It looks as though you put a minus sign after the plus sign.

In what I had written, it was an underscore character (the line continuation
character). However, it does point out an issue with what I proposed, due to
how the DateDiff function works. When using yyyy as a parameter, DateDiff
returns how many year ends are passed. DateDiff("yyyy", #12/31/2006#,
#1/1/2007#) will return 1 year, despite the fact that it's only 1 day.

Try the following instead:

=(DateDiff("m", [StuDOB], [DateTest]) \ 12) + _
Round((DateDiff("m",[StuDOB], [DateTest]) mod 12) / 100., 2)

Note that's \, not /, in front of the 12 on the first line. If you're typing
it all on 1 line, ignore the underscore character.

--
Doug Steele, Microsoft Access MVP

(no e-mails, please!)

I'm getting so close, but it's not quite right.

I am wanting to count up to 12 months.
I plugged 12/16/87 for the StuDOB (Student D.O.B) and 2/21/1991 for the
DateTest (Date of test)

But, I got back 3.98 instead of 3.02

=DateDiff("yyyy", [StuDOB], [DateTest]) + -
Round((DateDiff("m",[StuDOB], [DateTest]) mod 12) / 100., 2)

DateDiff("m", [StuDOB], [DateTest]) will give you the total number of
months
between the two dates. To only get the "left over" months, you could use
DateDiff("m", [StuDOB], [DateTest]) Mod 12.

However, adding 9 as .9 can be a bit problematic. If you were only adding
values between 1 and 9, you'd divide by 10 and add it to the number of
years. However, since you can also have values of 10, 11, and 12, that
approach won't work. It would be easier if you'd accept 3.09 for 3 years,
9
months, because then you could use

=DateDiff("yyyy", [StuDOB], [DateTest]) + _
Round((DateDiff("m",[StuDOB], [DateTest]) mod 12) / 100., 2)

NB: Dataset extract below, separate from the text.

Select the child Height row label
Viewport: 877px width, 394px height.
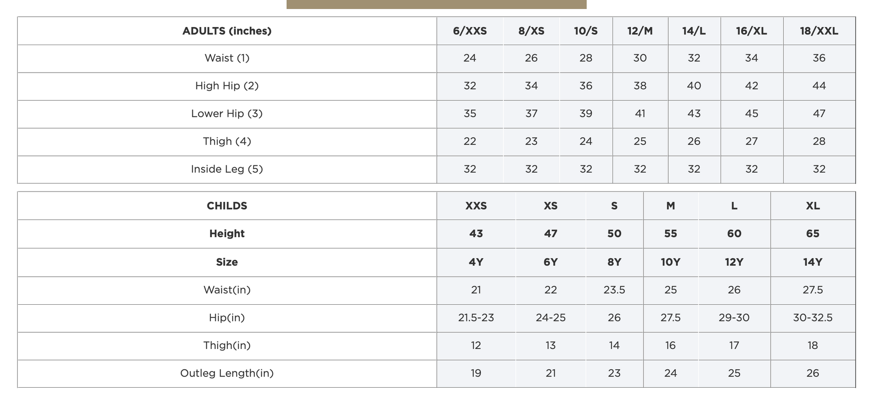(x=227, y=234)

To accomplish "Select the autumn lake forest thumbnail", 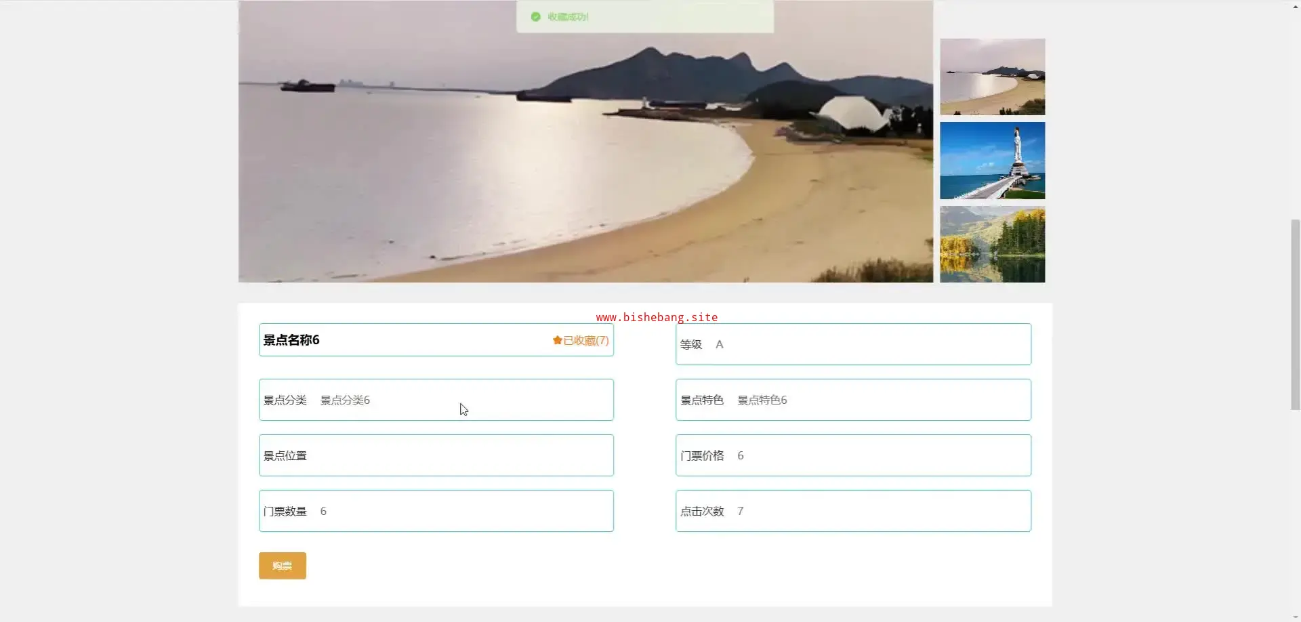I will 992,245.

Otherwise, you'll need something like:

=DateDiff("yyyy", [StuDOB], [DateTest]) + _
IIf((DateDiff("m",[StuDOB], [DateTest]) mod 12) < 10,
Round(DateDiff("m",[StuDOB], [DateTest]) mod 12 / 10, 1),
Round(DateDiff("m",[StuDOB], [DateTest]) mod 12 / 100, 2))

--
Doug Steele, Microsoft Access MVP

(no e-mails, please!)


I'm wanting to show 3 years 9 months as 3.9. Is that possible? I tried
the
following in the expression builder Access 2003, and it gave me an
invalid
syntax error. What am I doing wrong?


=DateDiff("yyyy", [StuDOB], [DateTest]), Round(DateDiff("m",[StuDOB],
[DateTest]) / 12., 1)

:

On Mon, 30 Jul 2007 12:06:02 -0700, CBeavers

I need to calculate the age of someone at the time that a test was
taken. I
need the age to show years and percentage of year (3.9 years old at
time
of
test).

I'm putting this formula in a form in Access 2003

My current calculation is DateDiff("yyyy",[StuDOB],[DateTest])

StuDOB = Student date of birth
DateTest = Date test was taken

I get the correct years, but I can't get the percentage in months.

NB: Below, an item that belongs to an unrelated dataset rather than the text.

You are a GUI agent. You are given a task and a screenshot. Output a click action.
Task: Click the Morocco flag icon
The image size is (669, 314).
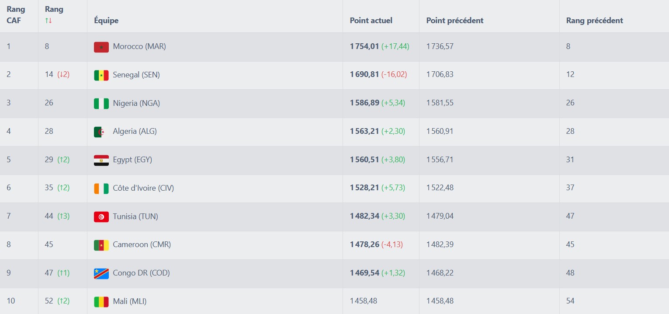(x=101, y=47)
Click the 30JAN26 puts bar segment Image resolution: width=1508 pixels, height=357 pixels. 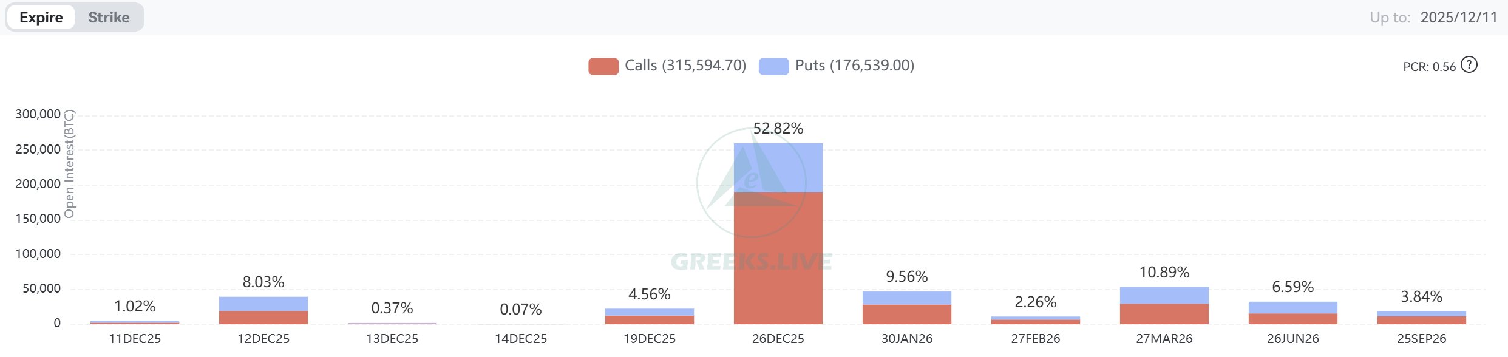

Is 3.9 three years and nine months? or 3 years and 349 days (0.9
years)?
Your
phrase "percentage in months" is worrisome...

To get years and fractional years, accurate to +1 in the first decimal
place
over the span of a century (by ignoring leap years), you can use

Round(DateDiff("d", [StuDOB], [DateTest]) / 365., 1)


John W. Vinson [MVP]